Google ortools - mVRP with refueling

1

I'm trying to solve mVRP with refueling at several stations (only for replenishment) with python. I found this: https://github.com/google/or-tools/blob/master/examples/cpp/cvrptw_with_refueling.cc.

I refer the code from github, but there are some problems in my code.

1) I followed the way (from the above github code) in python

(github code)

const int64 kFuelCapacity = kXMax + kYMax;
  routing.AddDimension(
  routing.RegisterTransitCallback([&locations, &manager](int64 i, int64 j) {
    return locations.NegManhattanDistance(manager.IndexToNode(i),
                                          manager.IndexToNode(j));
  }),
  kFuelCapacity, kFuelCapacity, /*fix_start_cumul_to_zero=*/false, kFuel);
  const RoutingDimension& fuel_dimension = routing.GetDimensionOrDie(kFuel);
  for (int order = 0; order < routing.Size(); ++order) {
// Only let slack free for refueling nodes.
if (!IsRefuelNode(order) || routing.IsStart(order)) {
  fuel_dimension.SlackVar(order)->SetValue(0);
}
// Needed to instantiate fuel quantity at each node.
routing.AddVariableMinimizedByFinalizer(fuel_dimension.CumulVar(order));

}

(my code into python)

fuel_callback_index = routing.RegisterTransitCallback(fuel_callback)
routing.AddDimension(
    fuel_callback_index,
    data['MFuel'],
    data['MFuel'],
    False,
    'Fuel'
)

fuel_dimension = routing.GetDimensionOrDie('Fuel')
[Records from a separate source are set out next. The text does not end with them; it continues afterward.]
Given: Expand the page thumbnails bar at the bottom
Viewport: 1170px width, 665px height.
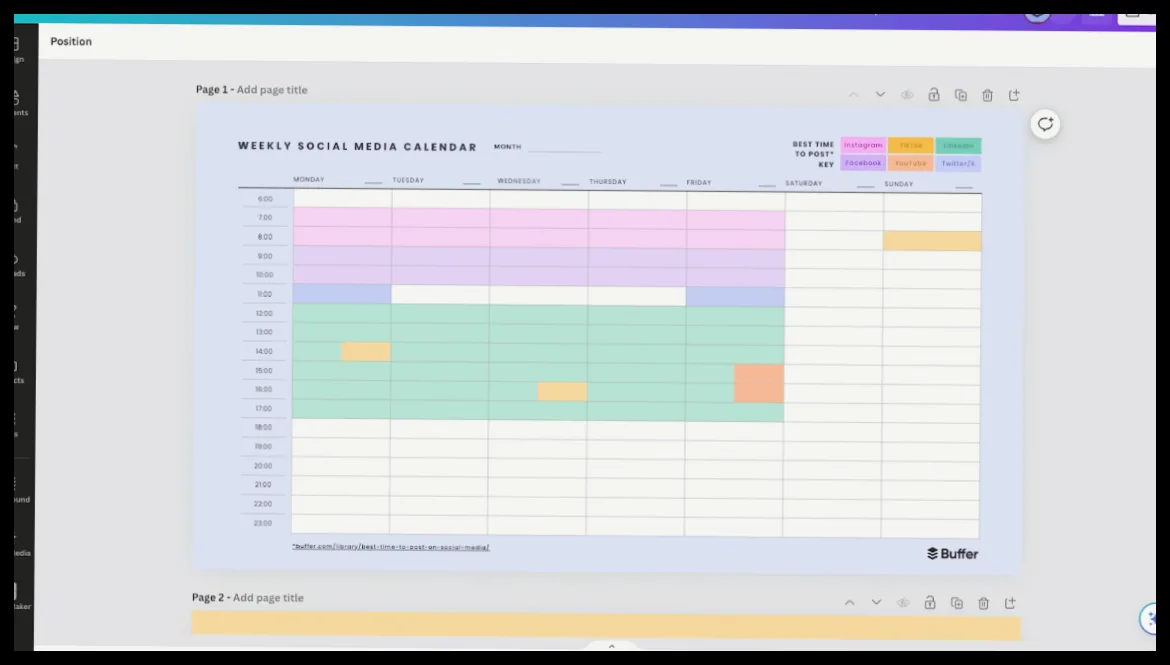Looking at the screenshot, I should (x=611, y=646).
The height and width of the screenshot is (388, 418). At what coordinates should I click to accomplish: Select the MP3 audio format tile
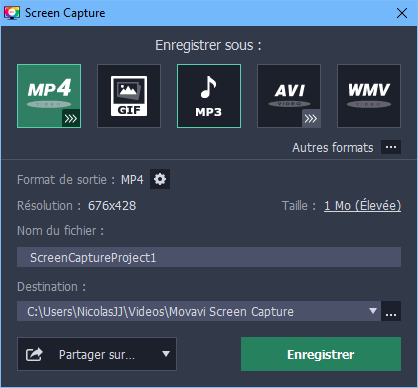(209, 96)
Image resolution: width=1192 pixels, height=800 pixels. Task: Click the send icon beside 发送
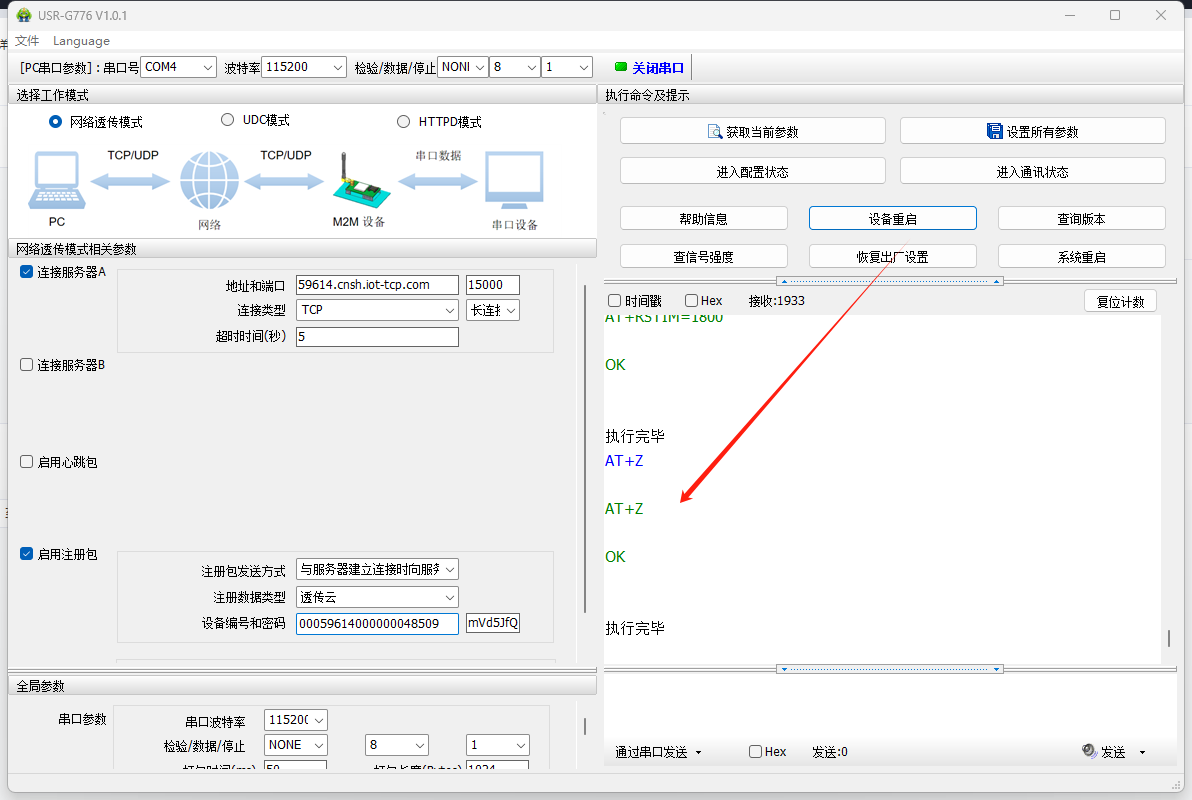pos(1091,752)
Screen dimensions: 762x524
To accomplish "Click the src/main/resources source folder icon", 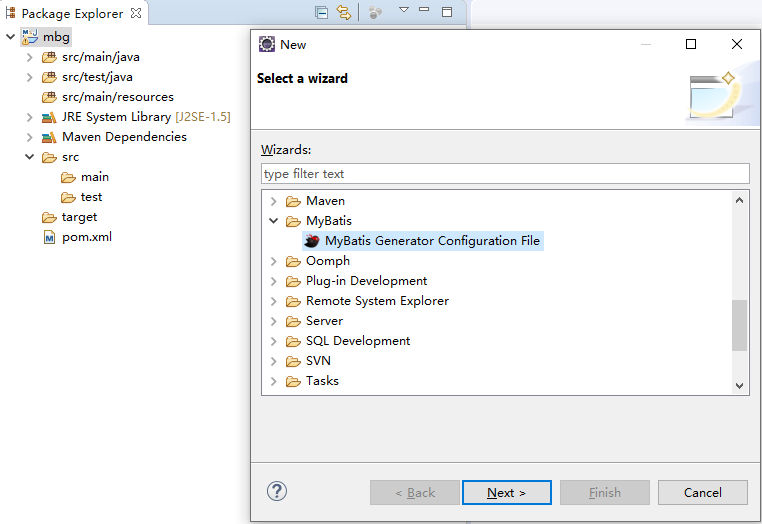I will [49, 97].
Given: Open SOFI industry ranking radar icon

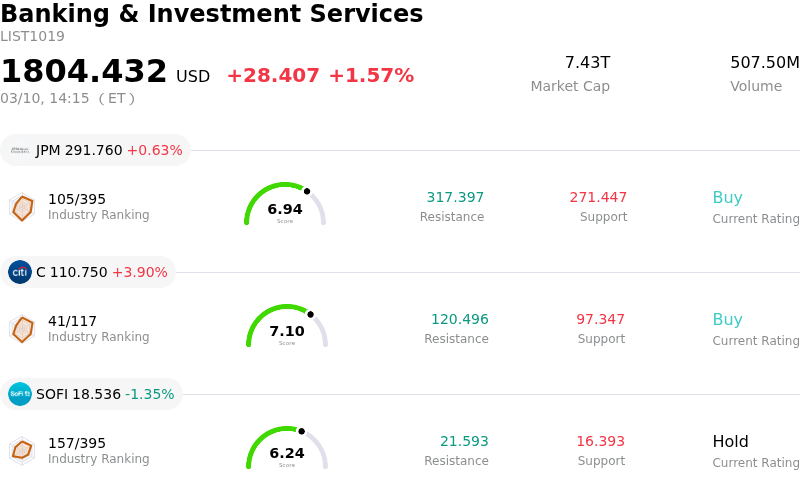Looking at the screenshot, I should 22,451.
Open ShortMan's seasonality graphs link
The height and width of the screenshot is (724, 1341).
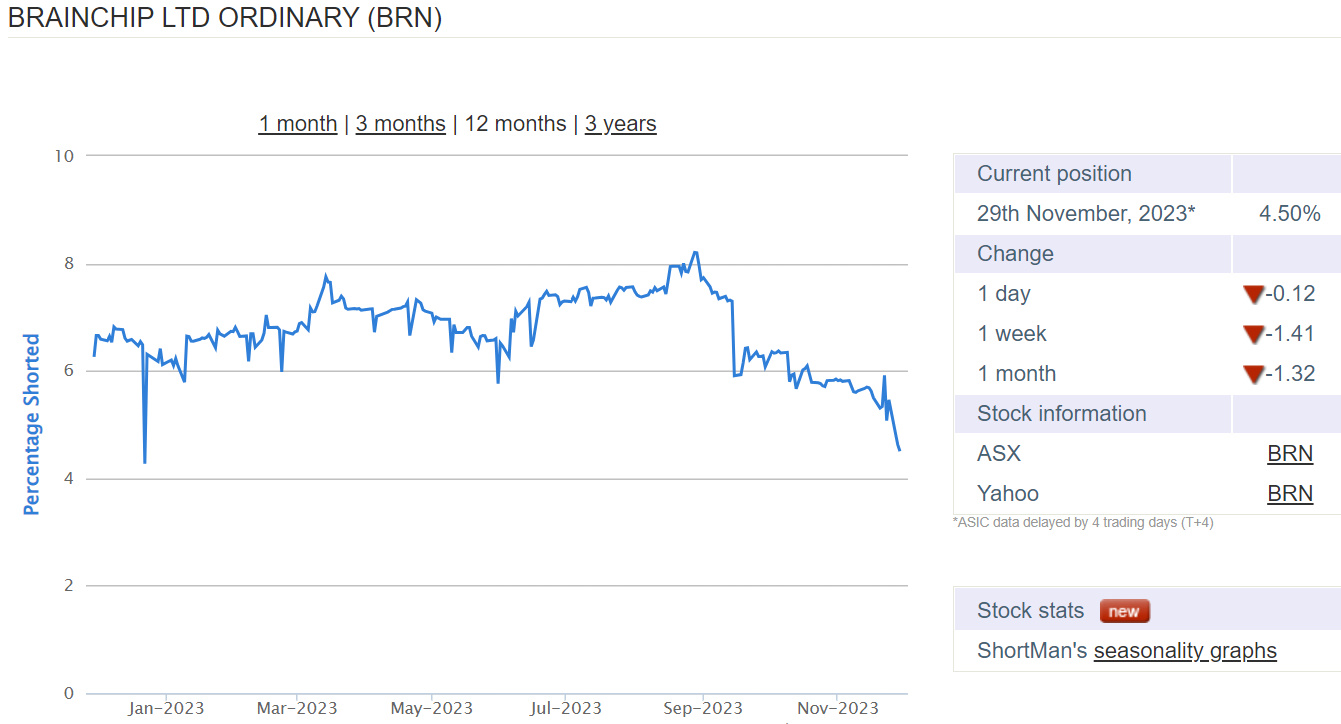[x=1185, y=651]
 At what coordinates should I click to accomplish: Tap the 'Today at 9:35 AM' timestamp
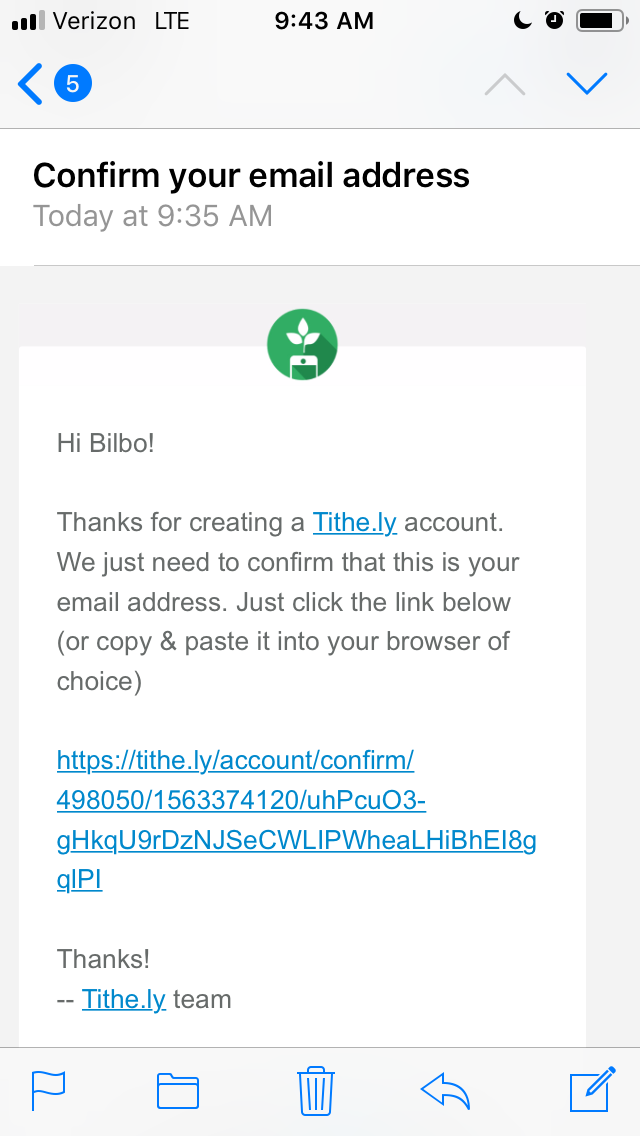(153, 215)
for i in range(routing.Size()):
    if (i not in data['vStation']) or routing.IsStart(i):
        idx = manager.NodeToIndex(i)
        fuel_dimension.SlackVar(idx).SetValue(0)

    routing.AddVariableMinimizedByFinalizer(fuel_dimension.CumulVar(i))

Questions

1) if I use idx = manager.NodeToIndex(i) in the for loop to SetValue of fuel_dimension, it gave me an error like below:

Process finished with exit code -1073741819 (0xC0000005)

If I use i instead of idx (from NodeToIndex), the error doesn't occur. Can anyone explain this?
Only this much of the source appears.